Why the weight still change?

I came into sth that really strange, this is my code

def model_eval(model):
    model_the_wrong_images = []
    model_the_real_label = []
    model_the_pred = []
    correct = 0
    total = 0
    with torch.no_grad():  
        model.eval()
        for idx, test in enumerate(test_loader):

            image, label = test
            total += image.size()[0]

            pred = torch.argmax(model(image), 1)
            correct += (pred ==  label).sum().item()
        
            if idx == 4:
                #print(model(image))
                print(torch.argmax(model(image), 1))
                print(pred)
                print(torch.argmax(model(image), 1))
                print(pred == torch.argmax(model(image), 1))
                print(correct)
                print(label)

            for i in range(len(image)):
                if not (pred == label)[i].item():
                    model_the_wrong_images.append(image[i])
                    model_the_real_label.append(label[i])
                    model_the_pred.append(torch.argmax(model(image[i].unsqueeze_(0)), 1))

    print(correct)
    print(total)
    print('The accuracy on testset is : %f'%(correct / total))
    
    return model_the_wrong_images, model_the_real_label, model_the_pred

I write this func to eval my model, but i found that once i repeat the eval process with the model that has already been trained, the accuracy changes everytime.

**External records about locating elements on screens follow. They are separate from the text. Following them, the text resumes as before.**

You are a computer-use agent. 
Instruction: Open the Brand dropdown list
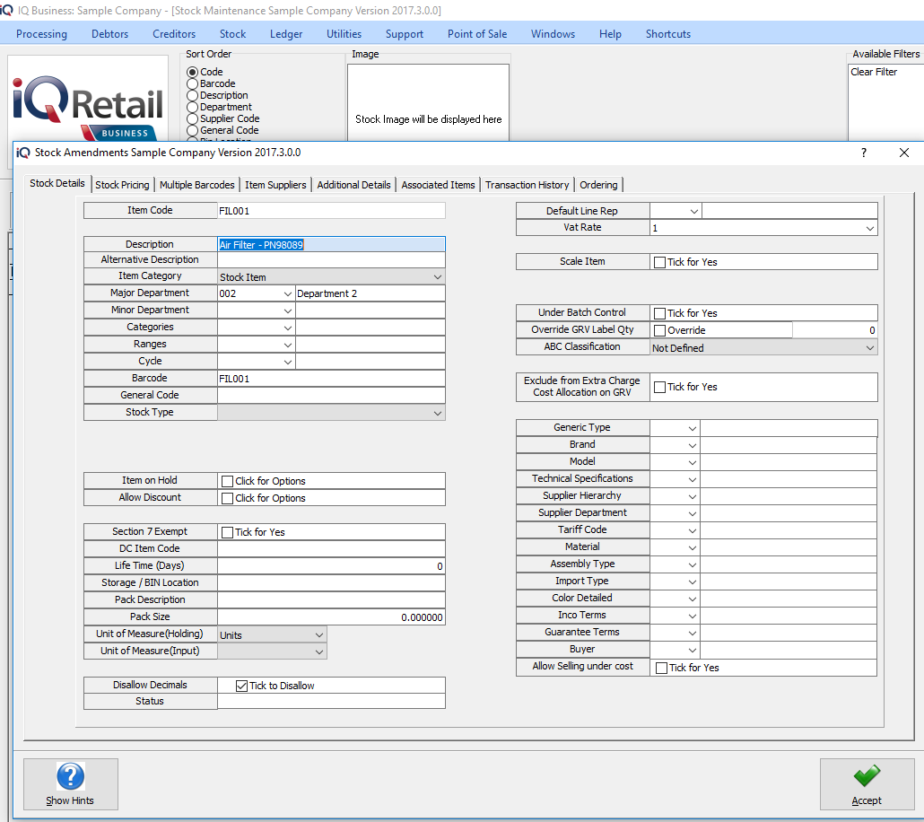click(x=692, y=445)
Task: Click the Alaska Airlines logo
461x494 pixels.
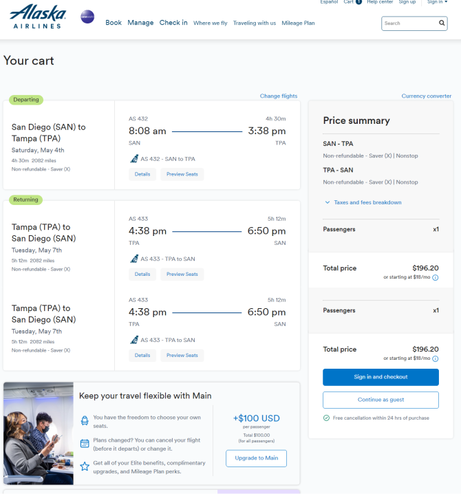Action: pyautogui.click(x=38, y=17)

Why my model’s params can’t keep const??? I wrote that model.eval(), but it seems no work

So i print the output and found the output change.Go futrher, i print the output of the 4th subset of the test process to see, something terrible happen, the outputs of the if are:

tensor([9, 7, 2, 4])
tensor([9, 7, 3, 4])
tensor([9, 7, 3, 4])
tensor([1, 1, 1, 1], dtype=torch.uint8)
17
tensor([9, 7, 3, 4])

How could the pred and torch.argmax(model(image), 1) become two different things?I get pred by pred = torch.argmax(model(image), 1)!

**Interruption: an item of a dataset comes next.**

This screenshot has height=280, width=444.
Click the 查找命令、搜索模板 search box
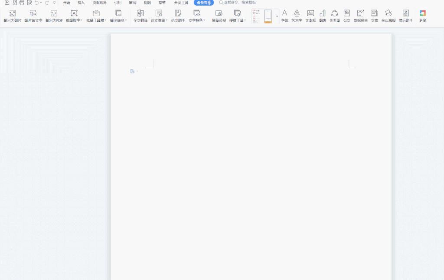coord(239,3)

Who can tell me why! Thanks a lot!!!

Anyone Can help me?:joy::joy::joy::joy:

did you try setting torch.backends.cudnn.deterministic = True

Thanks!
I run the script on cpu. Do i need to do any change to the code?

Still no use…
So frustrated

I think the direct way to see whether the model changes is to print the parameters out.

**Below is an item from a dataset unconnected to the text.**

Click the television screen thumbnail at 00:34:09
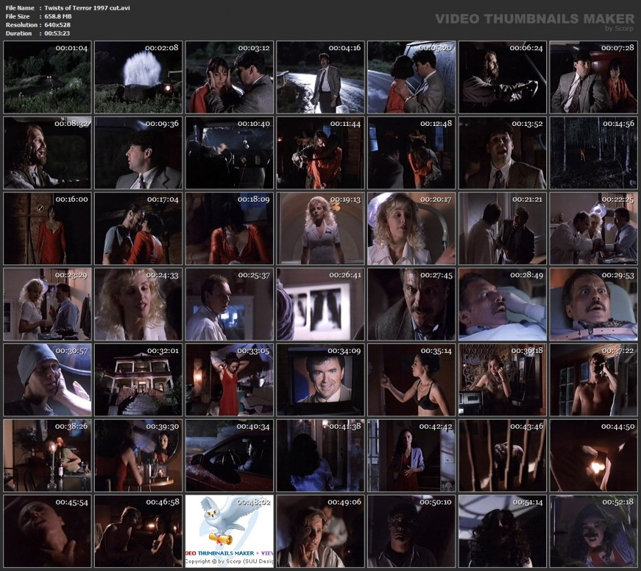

As you suggest, i found the params seems keep const, but the eval process always get different result

Can you post the full code, so that I can see if you are using any layers that has some randomization, and you might also be using test time augmentation(TTA)

Set shuffle=False and no_flip or something if you add flipping as a kind of data augmentation.

import torch
import torchvision
transform = torchvision.transforms.Compose(
                    [torchvision.transforms.ToTensor(),
                     torchvision.transforms.Normalize([0.5, 0.5, 0.5],[0.5, 0.5, 0.5])])
trainset = torchvision.datasets.MNIST(download=True, root='./data/MNIST',
                                    train=True,transform=transform)
testset = torchvision.datasets.MNIST(download=True, root='./data/MNIST',
                                    train=False,transform=transform)
train_loader = torch.utils.data.DataLoader(dataset=trainset, shuffle=False,
                            batch_size=64)
test_loader = torch.utils.data.DataLoader(dataset=testset, shuffle=False,
                            batch_size=4)
import torch.nn.functional as F
import torch.nn as nn

class Conv_Classifier(nn.Module):
    def __init__(self):
        super(Conv_Classifier, self).__init__()
        self.conv1 = nn.Conv2d(1, 5, 5)
        self.pool1 = nn.MaxPool2d(2)
        self.conv2 = nn.Conv2d(5, 16, 5)
        self.pool2 = nn.MaxPool2d(2)
        self.fc1 = nn.Linear(256, 20)
        self.fc2 = nn.Linear(20, 10)

    def forward(self, x):
        x = F.relu(self.pool1((self.conv1(x))))
        x = F.relu(self.pool2((self.conv2(x))))
        x = F.dropout2d(x)
        x = x.view(-1, 256)
        x = F.relu(self.fc1(x))
        x = F.relu(self.fc2(x))
        return x

Mnist_Classifier = Conv_Classifier()

def model_train(model, optimizer):
    total_loss = 0
    model.train()
    for i in range(5):

        for idx, data in enumerate(train_loader):
            image, label = data
        
            optimizer.zero_grad()
            pred = model(image)
            loss = loss_fn(pred, label)
            loss.backward()
            optimizer.step()
        
            total_loss += loss
            if idx % 149 == 0:
                print('[epoch %(epoch)d batch %(batch)d] loss : '%{'epoch':i, 'batch':idx}, loss)
        print('Total loss after %(epoch)d epoch'%{'epoch':i}, total_loss)
        total_loss=0

model_train(Mnist_Classifier, torch.optim.SGD(Mnist_Classifier.parameters(),lr=0.01, momentum=0.9))

the_wrong_images = []
the_real_label = []
the_pred = []

def model_eval(model):
    model_the_wrong_images = []
    model_the_real_label = []
    model_the_pred = []
    correct = 0
    total = 0
    with torch.no_grad():  
        model.eval()
        for idx, test in enumerate(test_loader):

            image, label = test
            total += image.size()[0]

            pred = torch.argmax(model(image), 1)
            correct += (pred ==  label).sum().item()
      
    
        
            for i in range(len(image)):
                if not (pred == label)[i].item():
                    model_the_wrong_images.append(image[i])
                    model_the_real_label.append(label[i])
                    model_the_pred.append(torch.argmax(model(image[i].unsqueeze_(0)), 1))

    print(correct)
    print(total)
    print('The accuracy on testset is : %f'%(correct / total))
    
    return model_the_wrong_images, model_the_real_label, model_the_pred

the_wrong_images, the_real_label, the_pred = model_eval(Mnist_Classifier)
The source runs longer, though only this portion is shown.